Conforme já referido, o crime que constitui o objeto do procedimento criminal “in iudicium”, que se encontra na fase de recurso da decisão instrutória, circunscreve-se ao crime de difamação tipificado no artigo 180º, n° 1 do Código Penal, com a base factual descrita na acusação particular.
Importa delimitar os termos das teses em confronto na avaliação da prova indiciária recolhida nos autos.
a) A solução do tribunal recorrido:
O texto publicado da autoria da arguida conteve-se dentro dos limites dos direitos de informação e de opinião, constitucionalmente consagrados.
O assistente poderia ter-se insurgido de imediato, nomeadamente publicitando, pelo mesmo meio, um artigo em resposta, dando conta da inverdade de tal facto mencionado no texto de opinião, podendo, assim, chegar aos leitores do artigo da arguida, pelo mesmo meio, repondo a verdade.
Não resulta indiciado qualquer tipo de intenção de amesquinhamento da pessoa do assistente por parte da arguida através do seu escrito, reportando-se esta à sua atuação pública e política do assistente e não à esfera pessoal e íntima.
No confronto que se estabelece, “in casu”, entre os direitos à honra (com garantia constitucional no artigo 26º da Constituição da República Portuguesa) e a liberdade de expressão, de informação e de liberdade de imprensa (artigos 37º e 38º do mesmo texto legal) mostra-se justificada a prevalência dos últimos sobre o primeiro, já que a ofensa praticada não atingiu aquele restrito núcleo da esfera da vida privada e apenas muito limitadamente atingiu a esfera de exposição pública do visado.
De resto, tendo a arguida atuado no exercício de um direito, a eventual ilicitude penal da sua conduta sempre acabaria por ser excluída, quer por força do funcionamento das dirimentes previstas pelo artigo 31º, 1 e 2, al. b) do Código Penal, como através da verificação da causa de exclusão da ilicitude prevista no nº 2 do artigo 181º do mesmo Código.

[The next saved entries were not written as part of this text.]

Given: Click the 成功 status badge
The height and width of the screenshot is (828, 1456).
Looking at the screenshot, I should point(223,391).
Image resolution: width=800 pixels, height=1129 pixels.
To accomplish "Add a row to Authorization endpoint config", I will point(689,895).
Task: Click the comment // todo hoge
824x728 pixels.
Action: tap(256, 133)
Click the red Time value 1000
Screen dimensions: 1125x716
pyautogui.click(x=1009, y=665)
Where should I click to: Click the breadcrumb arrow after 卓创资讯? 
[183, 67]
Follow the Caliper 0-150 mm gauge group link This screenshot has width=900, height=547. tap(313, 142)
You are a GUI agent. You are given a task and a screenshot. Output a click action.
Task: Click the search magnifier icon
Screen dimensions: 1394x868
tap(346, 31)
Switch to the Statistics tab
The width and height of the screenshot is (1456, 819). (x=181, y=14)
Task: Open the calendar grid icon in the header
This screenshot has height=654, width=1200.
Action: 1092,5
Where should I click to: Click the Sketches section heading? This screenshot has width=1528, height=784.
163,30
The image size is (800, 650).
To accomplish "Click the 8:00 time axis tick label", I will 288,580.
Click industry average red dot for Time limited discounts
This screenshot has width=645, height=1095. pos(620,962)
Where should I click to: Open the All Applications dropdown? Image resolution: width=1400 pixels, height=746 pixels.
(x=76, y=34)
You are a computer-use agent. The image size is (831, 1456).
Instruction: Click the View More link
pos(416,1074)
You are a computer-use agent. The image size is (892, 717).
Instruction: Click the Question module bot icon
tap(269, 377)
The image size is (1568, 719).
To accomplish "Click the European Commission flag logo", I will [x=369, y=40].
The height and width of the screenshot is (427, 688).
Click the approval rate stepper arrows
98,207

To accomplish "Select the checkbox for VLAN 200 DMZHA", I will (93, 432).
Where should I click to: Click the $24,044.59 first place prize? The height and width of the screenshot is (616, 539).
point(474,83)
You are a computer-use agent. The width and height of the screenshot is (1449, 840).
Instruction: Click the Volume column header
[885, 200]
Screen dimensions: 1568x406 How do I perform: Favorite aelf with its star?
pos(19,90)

Com efeito, tal como resulta de toda análise acabada de expor, tudo indica que a arguida atuou para realizar interesses legítimos, tendo fundamento para, em boa fé, reputar de verdadeiras as imputações realizadas.
Por conseguinte, conclui-se ser altamente improvável uma condenação criminal da arguida em sede de julgamento, podendo o assistente ver noutra sede protegidos os seus direitos, tanto mais que, como supra se disse, a penalização por difamação se deve entender hoje como residual.
Em face da prova produzida nos autos, o tribunal concluiu não terem resultado suficientemente indiciados, “in casu”, todos os elementos típicos do crime que o assistente imputou à arguida.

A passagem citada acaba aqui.